The U.S. Army has successfully tested a UH-60M helicopter equipped with fly-by-wire flight controls. This technology replaces mechanical linkages for flight controls, with electronic commands sent over wire. It is more reliable, and saves weight. It was only two years ago that the army finished testing the new version of the UH-60 Blackhawk helicopter, and began mass production. Over 900 will be produced and the army has already received over a hundred.
This M model is the new standard for the UH-60. The UH-60M features several improvements, including new rotor blades (more reliable, and provide 500 pounds of additional lift), an all electronic cockpit (putting all needed information on four full-color displays), an improved autopilot (which will fly the chopper if the pilot is injured and unable to), improved flight controls (making flying easier, especially in stressful situations), a stronger fuselage, more efficient navigation system, better infrared suppression (making it harder for heat seeking missiles to hit), and more powerful engines. The oldest model, the UH-60As, will continue to serve until the last of them is retired in 2025. By then, all UH-60s will be L or M models.
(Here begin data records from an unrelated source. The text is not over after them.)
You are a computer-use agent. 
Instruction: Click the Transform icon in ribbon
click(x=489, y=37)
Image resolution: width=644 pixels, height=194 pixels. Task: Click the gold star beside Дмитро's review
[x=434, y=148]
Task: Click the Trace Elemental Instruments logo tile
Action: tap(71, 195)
The last major upgrade of the Black Hawk was in the late 1980s, when the UH-60L was introduced. The M version, which will cost about six million dollars each, will make the UH-60 viable into the 2020s. The 11 ton UH-60M was to be complemented by two new, smaller, helicopters, the 2.8 ton ARH-70 (a militarized Bell-407, which will most directly replace the elderly OH-58D scout helicopter), while the 3.6 ton UH-145 will supplement the UH-60 for transportation and other jobs, and replace many of the UH-1s now being phased out of reserve units. The ARH-70, which seemed like a slam-dunk, ran way over budget and got cancelled.